In contrast to the United States, where patent protection for computer software and business method innovations is well recognized by the Patent Office and the courts, the question of whether computer software should be patentable remains a hotly debated subject in Europe. National patent laws governing the patentability of computer software vary on a country by country basis in Europe. In the absence of a consistently-recognized legal standard for software patentability, the European Patent Office, the central patent office for European countries adopting the European Patent Convention, has reportedly granted over 30,000 software patents. The enforceability of these patents, however, is questionable in some European countries.

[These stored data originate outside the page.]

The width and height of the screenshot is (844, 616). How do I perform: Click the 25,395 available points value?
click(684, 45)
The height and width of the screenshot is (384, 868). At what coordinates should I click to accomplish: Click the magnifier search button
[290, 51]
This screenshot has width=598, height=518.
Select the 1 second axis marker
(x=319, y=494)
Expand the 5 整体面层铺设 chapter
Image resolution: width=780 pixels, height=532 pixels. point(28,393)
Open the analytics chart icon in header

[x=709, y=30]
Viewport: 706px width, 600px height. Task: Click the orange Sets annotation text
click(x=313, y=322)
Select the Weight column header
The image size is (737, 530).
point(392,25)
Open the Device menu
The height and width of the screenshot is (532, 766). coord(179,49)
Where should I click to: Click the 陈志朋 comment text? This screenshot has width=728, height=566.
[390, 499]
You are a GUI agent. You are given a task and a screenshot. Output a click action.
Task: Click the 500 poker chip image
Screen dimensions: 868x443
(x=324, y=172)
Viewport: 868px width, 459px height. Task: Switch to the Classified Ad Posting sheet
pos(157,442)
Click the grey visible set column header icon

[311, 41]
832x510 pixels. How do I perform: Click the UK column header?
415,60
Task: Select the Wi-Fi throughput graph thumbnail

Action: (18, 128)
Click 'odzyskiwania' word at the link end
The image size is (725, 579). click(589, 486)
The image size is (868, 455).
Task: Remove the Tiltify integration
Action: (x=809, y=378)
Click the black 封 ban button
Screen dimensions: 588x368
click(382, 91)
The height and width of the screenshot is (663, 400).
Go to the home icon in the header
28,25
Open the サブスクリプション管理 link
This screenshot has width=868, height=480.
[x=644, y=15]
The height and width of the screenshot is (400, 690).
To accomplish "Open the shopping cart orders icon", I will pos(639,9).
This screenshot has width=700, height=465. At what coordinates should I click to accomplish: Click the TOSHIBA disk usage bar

In recognition of the questionable validity of software patents in Europe, the legislative bodies of the European Union - the European Commission, the European Council of Ministers, and the European Parliament - are now seeking to harmonize the national patent laws in Europe.

A (Lengthy) European Debate Over Software Patents

A hotly contested debate over software patent protection in Europe has proceeded on a stop-and-go basis for more than three years. In February 2002, the European Commission kick-started a controversy over software patents by issuing a proposed "Directive on the Patentability of Computer-implemented Inventions" (the "Directive"). The Directive presented a patentability standard that is generally favorable to patent protection for inventions featuring computer software-implemented technologies. Formal adoption of the Directive as legislation representing the European Union's position on the patentability of computer software requires approval by the European Parliament and the European Council.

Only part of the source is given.